A opção da banda vem dando tão certo que eles já foram escolhidos pelo The Cure para abrir shows, e em We were just here, seu terceiro disco, escapam completamente de qualquer rótulo musical unindo vários elementos. Pollyanna, na abertura, poderia até ser uma canção do The Cure ou até do Jesus and Mary Chain: tem início ruidoso, bateria maquínica, teclados, ruído de vento – como se algo cobrisse tudo – e vocal doce, quase bossanovístico. A letra dessa música, assim como de boa parte do disco, é um primor de poesia e contemplação: “quando você vai brincar / onde os pássaros mais doces choram? / estou vendo, não sonhando / estou vendo, não sonhando agora”.

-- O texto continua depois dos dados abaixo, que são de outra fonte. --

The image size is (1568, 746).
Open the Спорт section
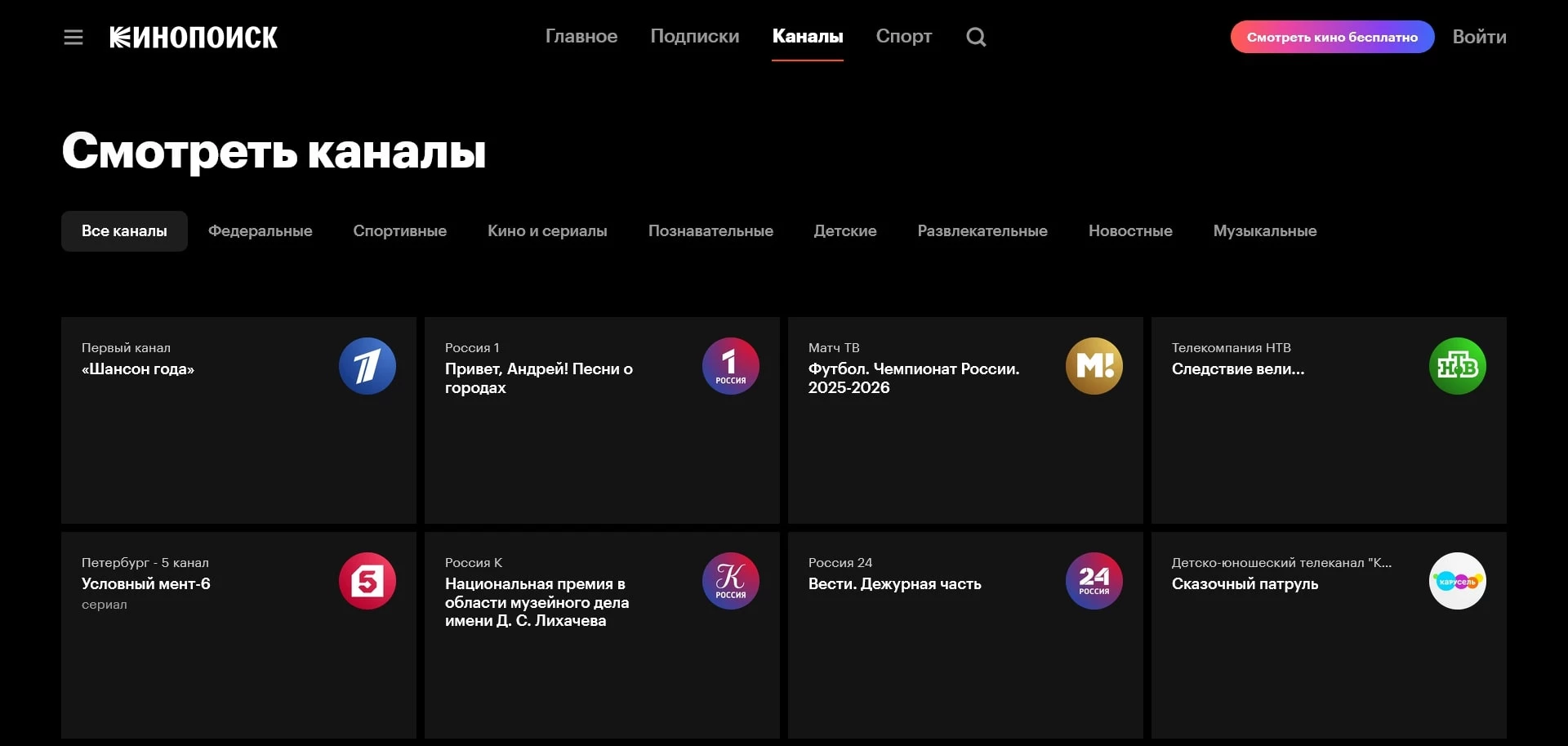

- Ouvimos: Equipe de Foot – Small talk
Não é escapismo, já que parece um doce encontro com a realidade. E que surge também na viagem sonora fantasmagórica de Endless deathless, no quase trip hop + shoegaze de Silver (cuja letra absolutamente psicodélica diz: “luzes prateadas dançando ao redor do seu rosto / não consigo acompanhar o ritmo”) e no dream pop tranquilo de Dreamer. Já a faixa-título é quase hi-NRG, dançante, com início eletronificado e synthpopizado, só que tudo bastante sonhador e psicodélico – encerrando com uma rajada de microfonia daquelas.
Uma ouvida com atenção no Just Mustard revela que o som deles tem bastante a ver com uma certa onda que tomou conta do rock inglês e norte-americano nos anos 1980. Foi quando de uma hora para outra começaram a falar em neo-psicodelia e várias bandas apareciam unindo climas pós-punk a vibrações bem sixties – bandas como Primal Scream, The Pastels e até mesmo o Jesus and Mary Chain tinham a ver com isso.
Essa onda surge no clima enevoado, quase como se você tivesse dificuldade para enxergar na neblina, de Somewhere. Também está no drone, que chega a lembrar uma orquestra se aquecendo, que toma conta de The steps. Por outro lado, We were just here é inteirinho baseado numa espécie de som de ferro rangendo, que aparece em várias faixas, e ganha mais espaço em Out of heaven, a última faixa. Um lado pós-punk também vai surgindo em canções como Dandelion e That I might not see. Essas faces, juntas e equilibradas, formam o clima sonoro de uma das bandas mais legais da atualidade.